-------- Exercise text
(20) Neuromythology – What Happens When You Violate Statistical Premises

A moment ago (this was first published in 2016), probably the biggest publicity bomb I have seen in a long time exploded: A group of Swedish authors, together with an English statistician, have published a huge simulation study. It shows that possibly up to 70% or more of the total of more than 40,000 published neuroscience studies that have used functional magnetic resonance spectroscopy (fMRI) have produced useless results and therefore actually belong to be cleaned out or replicated [1].

This seems to me to be one of the biggest scientific collective scandals of recent times. And one can learn a lot about statistics from it. But in order.

Before we turn to this study: This is not to say that MRI methodology is wrong and that so-called structural imaging methods are useless. It is solely about statements about spatial spread of activity in functional magnetic imaging. But even that is a huge chunk. Follow me.

What happened?

Functional magnetic resonance spectroscopy or imaging (fMRI) is very popular as a research method. The technique is based on the fact that hydrogen atoms – which are found everywhere – can be aligned via strong external magnetic fields. By simultaneously applying and scanning electromagnetic high-frequency waves, the atoms can be localized. Depending on which frequency is chosen, one can also make different types of structures or molecules visible. This can be used, for example, to determine the difference between blood whose red blood cells are saturated with oxygen and that which has given up its oxygen.

This so-called BOLD signal, short for “blood oxygenation level dependent signal”, can be used to deduce how high the metabolic activity is in a certain area of the body, e.g. in an area of the brain. An increase indicates increased oxygen consumption, increased blood supply, increased metabolism and thus increased activity in an area of the brain. A decrease indicates the opposite.
----------------
-------- Data section
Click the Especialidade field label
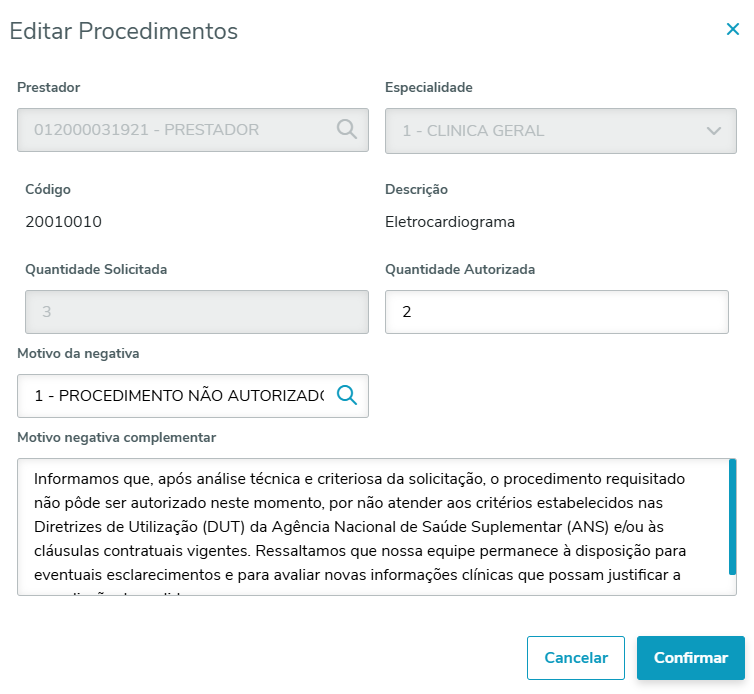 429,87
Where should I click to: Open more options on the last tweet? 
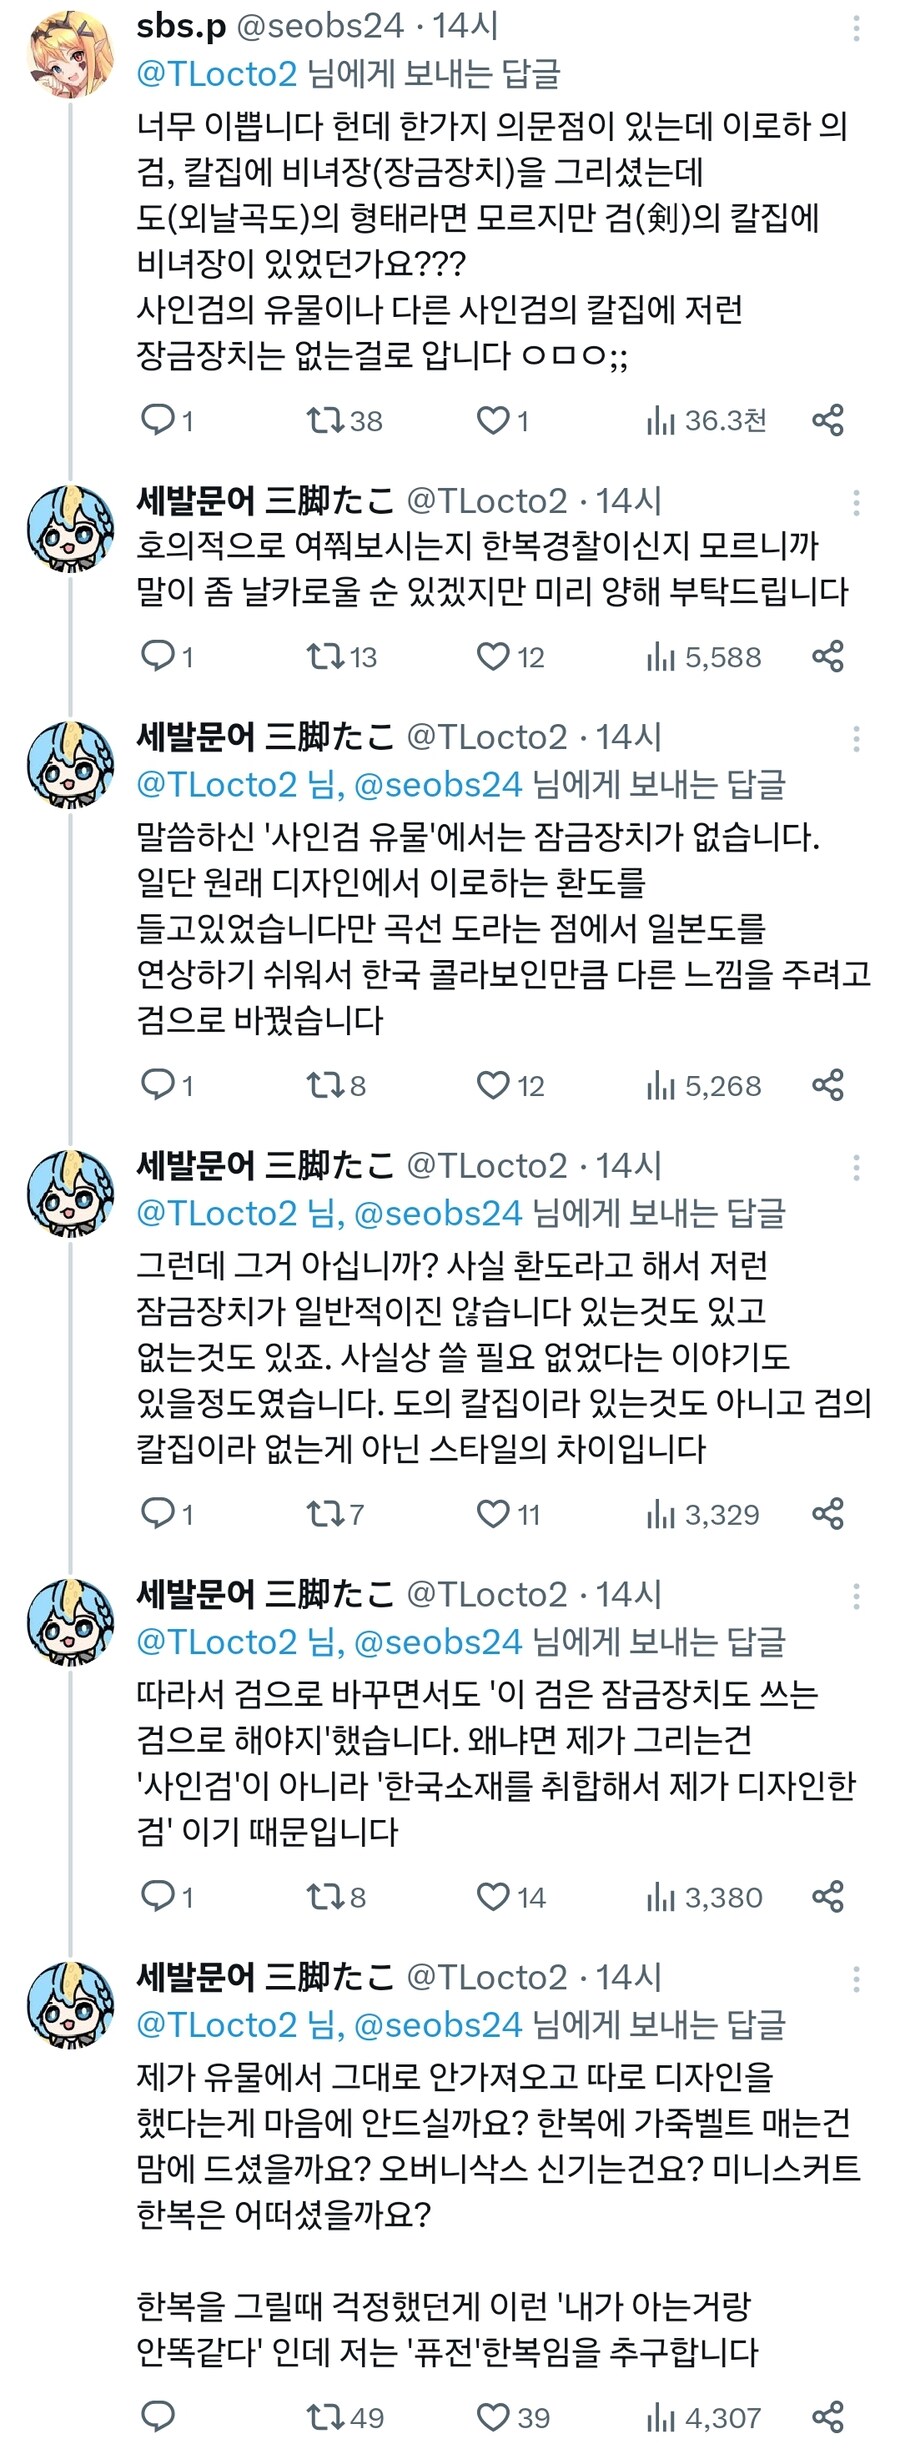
----------------
-------- Data section
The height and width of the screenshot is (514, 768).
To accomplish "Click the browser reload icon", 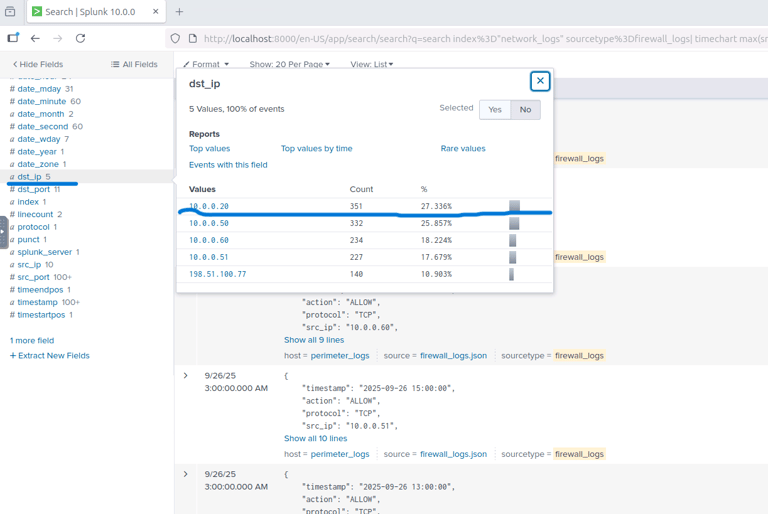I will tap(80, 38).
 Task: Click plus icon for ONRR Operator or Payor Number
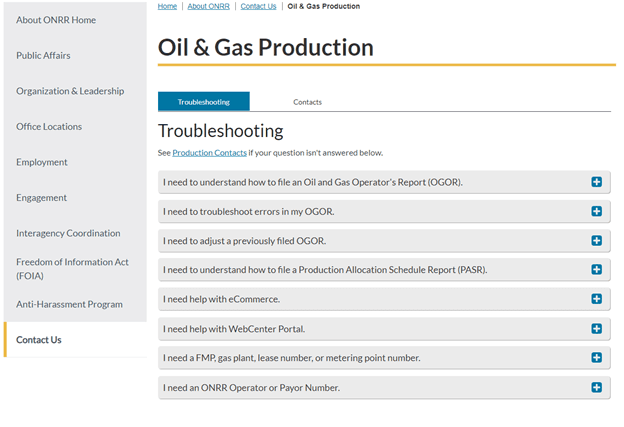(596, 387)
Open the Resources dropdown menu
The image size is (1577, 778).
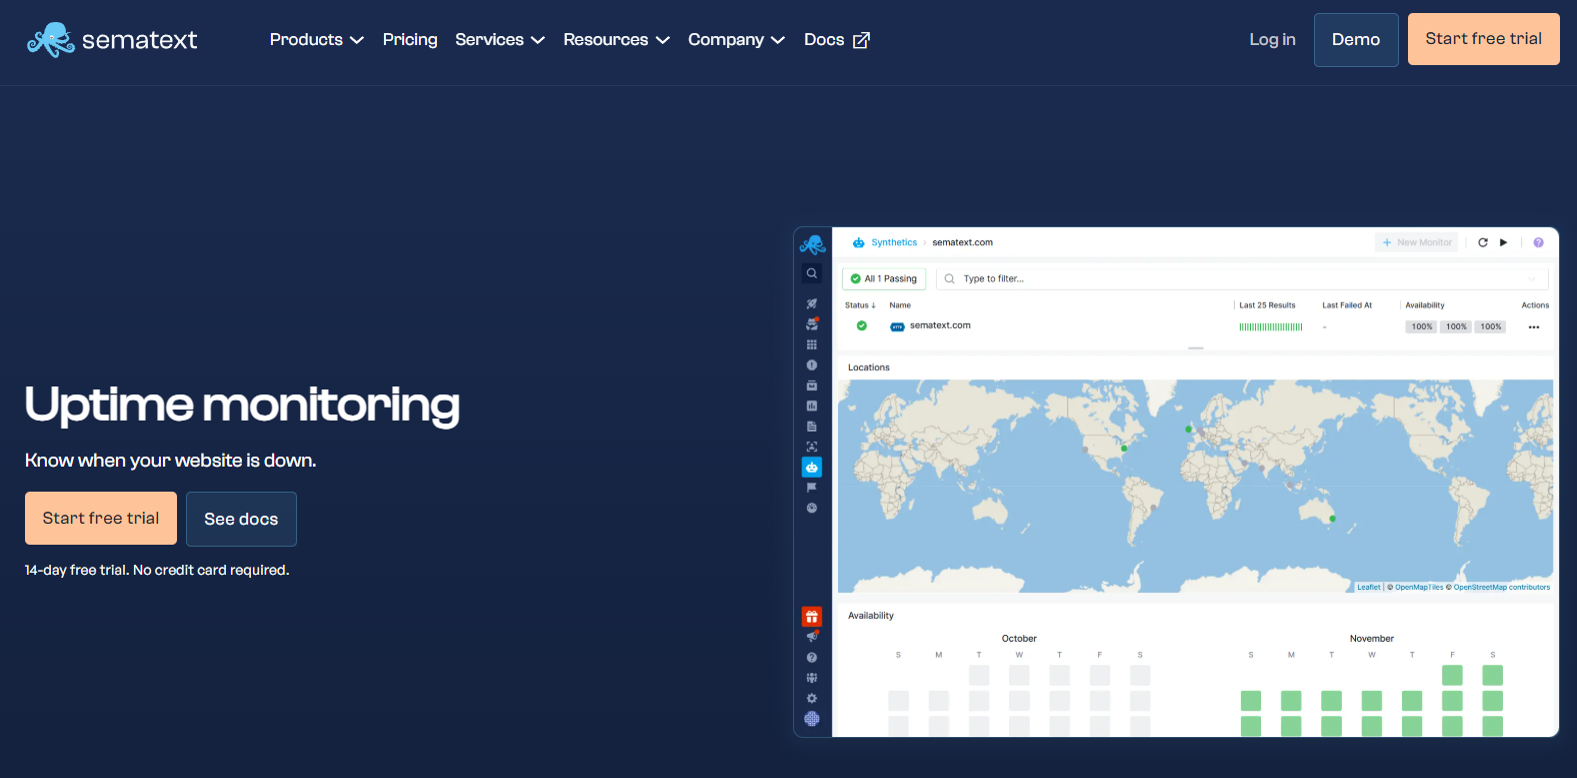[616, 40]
----------------
**Activity**
Please list everything that, according to the text on fMRI studies, an increase in the BOLD signal indicates.

**Answer**
- increased oxygen consumption
- increased blood supply
- increased metabolism
- increased activity in an area of the brain